Days after it began pulling recalled products from its shelves, Lakeland, Fla.-based Publix Super Markets made the decision to temporarily stop merchandising all products manufactured by Menu Foods, according to Publix spokeswoman Maria Brous. She related that the decision was made prior to the discovery of rat poison in samples of cat food.
“Out of an abundance of precaution, Publix pulled all canned pet food that is manufactured by Menu Foods off of our shelves,” she said. “Our private-label dry pet food and cat food has not been pulled off the shelf, since it is manufactured by a different supplier.”
Publix brand cuts-and-gravy-style dog food were produced by Menu Foods. Publix's private-label cat food is produced by a different manufacturer.
“The severity of a recall determines our response,” noted Brous. She explained that this recall earned a Level One severity ranking since it involved product with the potential to cause harm or illness.
“We issued an alert to the stores advising them of the recall and told them to remove all affected product from the shelf,” Brous said. “We monitor the store responses, as they need to respond when the action requested is complete. We also communicate with our stores as the information is updated, so that they can effectively communicate with our customers.”
Publix hasn't made any decisions about whether or not it will do business with Menu Foods in the future.
“We are still trying to understand the magnitude and effects of the recall,” Brous said. “It is too premature to discuss our next steps, such as when and if the supplies will make their way back to our shelves or if we will seek an additional supplier.”
Retailers who discontinue their relationship with Menu Foods may run into a few sourcing challenges, noted Bob Vetere, president of the Greenwich, Conn.-based American Pet Products Manufacturers Association.
“There are other producers out there, but I don't know that they'd be able to create the same blend as Menu Foods, since theirs is an exclusive,” he said. “Similar types of high-end, human-mimicking moist pet food are being produced by smaller manufacturers. They may not be as price-competitive, but retailers could find them.”
Kroger Co., Cincinnati, also cut back on the pet foods it once merchandised following the detection of aminopterin in Menu Foods cat food.

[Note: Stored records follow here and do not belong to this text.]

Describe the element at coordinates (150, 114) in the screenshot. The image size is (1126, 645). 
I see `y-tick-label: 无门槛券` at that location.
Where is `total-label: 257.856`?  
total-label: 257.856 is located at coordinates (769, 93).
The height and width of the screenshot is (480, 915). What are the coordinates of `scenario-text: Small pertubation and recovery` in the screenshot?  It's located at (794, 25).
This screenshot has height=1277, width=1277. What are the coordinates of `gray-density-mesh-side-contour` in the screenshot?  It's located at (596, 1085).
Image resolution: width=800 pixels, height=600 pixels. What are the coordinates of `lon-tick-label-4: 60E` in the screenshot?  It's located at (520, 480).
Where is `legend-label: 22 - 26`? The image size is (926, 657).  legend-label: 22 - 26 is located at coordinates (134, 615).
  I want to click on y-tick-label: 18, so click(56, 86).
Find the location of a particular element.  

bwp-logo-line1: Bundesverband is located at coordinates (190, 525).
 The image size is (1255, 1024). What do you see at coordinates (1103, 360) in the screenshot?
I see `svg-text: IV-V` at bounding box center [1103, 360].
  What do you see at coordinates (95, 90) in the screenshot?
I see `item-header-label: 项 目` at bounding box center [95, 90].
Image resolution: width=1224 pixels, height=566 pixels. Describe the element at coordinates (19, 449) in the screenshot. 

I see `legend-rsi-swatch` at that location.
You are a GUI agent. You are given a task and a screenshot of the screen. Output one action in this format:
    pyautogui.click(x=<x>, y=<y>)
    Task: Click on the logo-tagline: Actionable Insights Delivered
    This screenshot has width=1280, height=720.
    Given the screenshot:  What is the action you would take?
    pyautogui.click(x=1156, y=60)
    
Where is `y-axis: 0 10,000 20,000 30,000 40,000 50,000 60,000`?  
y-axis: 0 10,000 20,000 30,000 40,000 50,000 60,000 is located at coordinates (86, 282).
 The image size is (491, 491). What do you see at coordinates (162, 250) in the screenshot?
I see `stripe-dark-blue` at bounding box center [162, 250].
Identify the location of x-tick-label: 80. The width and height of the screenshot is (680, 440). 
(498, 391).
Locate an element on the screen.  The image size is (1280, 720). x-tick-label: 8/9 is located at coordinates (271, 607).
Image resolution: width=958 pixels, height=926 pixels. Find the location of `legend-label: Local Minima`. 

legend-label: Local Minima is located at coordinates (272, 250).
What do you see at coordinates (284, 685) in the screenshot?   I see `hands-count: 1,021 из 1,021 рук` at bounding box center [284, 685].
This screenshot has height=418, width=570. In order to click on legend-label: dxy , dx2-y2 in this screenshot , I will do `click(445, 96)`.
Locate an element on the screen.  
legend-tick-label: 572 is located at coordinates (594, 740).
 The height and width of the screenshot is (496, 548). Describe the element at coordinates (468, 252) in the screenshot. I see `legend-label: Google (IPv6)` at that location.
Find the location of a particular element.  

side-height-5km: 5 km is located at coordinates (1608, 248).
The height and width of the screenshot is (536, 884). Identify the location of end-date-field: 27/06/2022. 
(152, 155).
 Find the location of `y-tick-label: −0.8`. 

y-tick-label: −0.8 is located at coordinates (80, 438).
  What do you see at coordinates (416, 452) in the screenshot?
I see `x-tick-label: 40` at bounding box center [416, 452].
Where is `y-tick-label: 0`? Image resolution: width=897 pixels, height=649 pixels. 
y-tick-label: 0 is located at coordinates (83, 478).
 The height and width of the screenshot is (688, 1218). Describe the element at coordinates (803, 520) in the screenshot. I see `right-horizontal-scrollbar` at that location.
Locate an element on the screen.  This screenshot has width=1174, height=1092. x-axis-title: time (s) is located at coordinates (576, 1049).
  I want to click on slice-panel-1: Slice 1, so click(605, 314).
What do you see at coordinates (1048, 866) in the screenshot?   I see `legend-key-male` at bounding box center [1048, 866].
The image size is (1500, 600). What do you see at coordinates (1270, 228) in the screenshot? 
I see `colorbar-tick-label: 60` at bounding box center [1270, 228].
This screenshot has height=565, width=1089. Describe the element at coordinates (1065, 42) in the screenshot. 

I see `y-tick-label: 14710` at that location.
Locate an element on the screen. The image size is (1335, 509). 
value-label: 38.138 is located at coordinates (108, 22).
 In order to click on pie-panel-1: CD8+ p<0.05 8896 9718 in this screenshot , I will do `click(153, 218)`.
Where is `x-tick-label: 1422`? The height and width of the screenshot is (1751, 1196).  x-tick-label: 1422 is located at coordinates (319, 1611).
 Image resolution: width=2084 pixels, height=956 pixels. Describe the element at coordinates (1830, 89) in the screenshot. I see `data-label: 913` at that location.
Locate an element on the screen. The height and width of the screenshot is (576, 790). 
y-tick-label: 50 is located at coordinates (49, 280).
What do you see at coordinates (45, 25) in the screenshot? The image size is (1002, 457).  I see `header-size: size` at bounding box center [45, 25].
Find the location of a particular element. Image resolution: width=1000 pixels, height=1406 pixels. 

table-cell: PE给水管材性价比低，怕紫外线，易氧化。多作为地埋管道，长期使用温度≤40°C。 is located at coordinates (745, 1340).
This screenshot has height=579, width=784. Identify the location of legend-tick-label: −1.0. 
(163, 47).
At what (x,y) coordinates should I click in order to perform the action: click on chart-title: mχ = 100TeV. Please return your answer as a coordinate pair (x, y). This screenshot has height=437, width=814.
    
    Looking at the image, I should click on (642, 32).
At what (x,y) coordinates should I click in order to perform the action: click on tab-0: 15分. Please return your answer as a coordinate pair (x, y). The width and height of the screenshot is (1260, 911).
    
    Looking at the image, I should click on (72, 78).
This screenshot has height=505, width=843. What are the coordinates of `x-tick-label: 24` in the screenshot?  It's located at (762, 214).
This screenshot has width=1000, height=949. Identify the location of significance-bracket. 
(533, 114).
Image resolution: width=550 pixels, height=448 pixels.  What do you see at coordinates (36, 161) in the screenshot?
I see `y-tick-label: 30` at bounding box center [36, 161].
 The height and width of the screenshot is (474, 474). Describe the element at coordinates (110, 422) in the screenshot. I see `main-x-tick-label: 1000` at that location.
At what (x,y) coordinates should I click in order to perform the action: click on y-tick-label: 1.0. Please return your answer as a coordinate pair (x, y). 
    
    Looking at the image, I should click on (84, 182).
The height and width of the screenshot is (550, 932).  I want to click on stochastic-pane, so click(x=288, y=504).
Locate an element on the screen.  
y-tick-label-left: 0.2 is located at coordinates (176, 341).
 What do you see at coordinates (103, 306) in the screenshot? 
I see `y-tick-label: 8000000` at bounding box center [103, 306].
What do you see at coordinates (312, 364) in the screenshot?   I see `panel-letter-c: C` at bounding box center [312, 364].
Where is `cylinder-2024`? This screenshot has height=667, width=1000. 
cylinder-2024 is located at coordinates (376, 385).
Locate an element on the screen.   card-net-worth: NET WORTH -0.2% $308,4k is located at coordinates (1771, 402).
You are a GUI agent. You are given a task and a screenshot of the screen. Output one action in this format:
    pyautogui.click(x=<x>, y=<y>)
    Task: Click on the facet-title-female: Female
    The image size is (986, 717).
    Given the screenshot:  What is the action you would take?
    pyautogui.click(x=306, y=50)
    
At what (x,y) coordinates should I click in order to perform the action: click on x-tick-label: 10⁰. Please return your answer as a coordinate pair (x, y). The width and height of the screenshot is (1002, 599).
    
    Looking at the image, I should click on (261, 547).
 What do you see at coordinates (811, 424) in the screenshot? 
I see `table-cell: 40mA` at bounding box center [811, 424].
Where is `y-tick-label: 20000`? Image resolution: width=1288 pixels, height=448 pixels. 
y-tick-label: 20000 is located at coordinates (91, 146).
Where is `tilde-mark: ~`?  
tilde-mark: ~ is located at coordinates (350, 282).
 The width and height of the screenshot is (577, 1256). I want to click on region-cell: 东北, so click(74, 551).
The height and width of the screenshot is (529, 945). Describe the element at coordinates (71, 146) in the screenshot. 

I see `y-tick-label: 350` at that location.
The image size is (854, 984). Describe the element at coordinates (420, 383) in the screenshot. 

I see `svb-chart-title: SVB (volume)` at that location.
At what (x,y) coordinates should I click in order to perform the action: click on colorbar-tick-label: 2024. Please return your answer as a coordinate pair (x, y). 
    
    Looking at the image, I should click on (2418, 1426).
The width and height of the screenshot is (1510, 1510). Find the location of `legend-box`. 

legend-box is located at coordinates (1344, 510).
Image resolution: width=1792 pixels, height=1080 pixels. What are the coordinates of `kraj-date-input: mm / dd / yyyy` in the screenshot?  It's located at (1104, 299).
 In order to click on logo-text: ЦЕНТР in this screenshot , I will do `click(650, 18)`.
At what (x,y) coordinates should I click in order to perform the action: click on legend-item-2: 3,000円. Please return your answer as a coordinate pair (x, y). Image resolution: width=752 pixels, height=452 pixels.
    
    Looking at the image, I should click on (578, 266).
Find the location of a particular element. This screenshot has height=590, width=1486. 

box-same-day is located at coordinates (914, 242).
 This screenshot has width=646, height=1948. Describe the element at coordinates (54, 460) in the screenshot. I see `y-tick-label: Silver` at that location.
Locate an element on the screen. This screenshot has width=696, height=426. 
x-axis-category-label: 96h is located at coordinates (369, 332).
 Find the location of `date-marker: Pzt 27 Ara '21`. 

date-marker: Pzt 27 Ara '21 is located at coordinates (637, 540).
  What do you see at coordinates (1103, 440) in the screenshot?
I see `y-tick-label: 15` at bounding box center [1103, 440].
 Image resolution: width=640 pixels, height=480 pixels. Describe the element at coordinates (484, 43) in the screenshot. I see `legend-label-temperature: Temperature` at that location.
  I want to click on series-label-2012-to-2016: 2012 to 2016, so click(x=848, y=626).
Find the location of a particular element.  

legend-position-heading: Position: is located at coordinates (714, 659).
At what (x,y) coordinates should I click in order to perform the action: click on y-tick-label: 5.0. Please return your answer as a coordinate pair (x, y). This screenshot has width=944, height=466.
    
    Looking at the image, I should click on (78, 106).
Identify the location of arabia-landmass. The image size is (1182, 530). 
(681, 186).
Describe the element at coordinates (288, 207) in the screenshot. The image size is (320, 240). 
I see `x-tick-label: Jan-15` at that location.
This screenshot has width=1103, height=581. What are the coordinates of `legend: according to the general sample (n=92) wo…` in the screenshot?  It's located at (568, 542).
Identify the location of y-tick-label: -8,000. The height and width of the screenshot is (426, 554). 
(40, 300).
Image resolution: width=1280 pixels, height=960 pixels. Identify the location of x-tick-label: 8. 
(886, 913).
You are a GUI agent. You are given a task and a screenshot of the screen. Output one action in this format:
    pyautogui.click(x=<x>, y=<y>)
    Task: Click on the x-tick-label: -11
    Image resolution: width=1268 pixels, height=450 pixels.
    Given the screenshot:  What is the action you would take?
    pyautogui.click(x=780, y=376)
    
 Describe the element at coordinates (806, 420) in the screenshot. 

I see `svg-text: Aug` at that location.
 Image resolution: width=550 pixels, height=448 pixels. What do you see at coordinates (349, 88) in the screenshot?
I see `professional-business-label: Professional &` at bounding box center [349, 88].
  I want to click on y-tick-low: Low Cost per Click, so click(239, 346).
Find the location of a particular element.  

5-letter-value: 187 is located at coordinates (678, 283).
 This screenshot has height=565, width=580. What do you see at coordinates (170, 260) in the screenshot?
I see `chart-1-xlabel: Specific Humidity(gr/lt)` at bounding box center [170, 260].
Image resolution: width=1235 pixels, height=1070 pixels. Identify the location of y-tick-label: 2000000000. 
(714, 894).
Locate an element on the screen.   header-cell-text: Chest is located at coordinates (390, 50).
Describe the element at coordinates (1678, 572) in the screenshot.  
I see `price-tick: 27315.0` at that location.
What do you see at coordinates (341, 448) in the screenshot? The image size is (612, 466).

“We absolutely have removed Menu Foods products from our shelves,” said Lynn Marmer, spokeswoman for the retailer. “When we have a recall we put a ‘block sale’ code into our point-of-sale system, so if for any reason product was missed, it is stopped at the front.”
While programming its systems with this code to accommodate for the expanded recall, the retailer inadvertently disrupted computer systems at several locations, prompting several hours of store closure.
“We're very confident that the computer problem was fixed and the Menu Foods products are off the shelves,” said Marmer.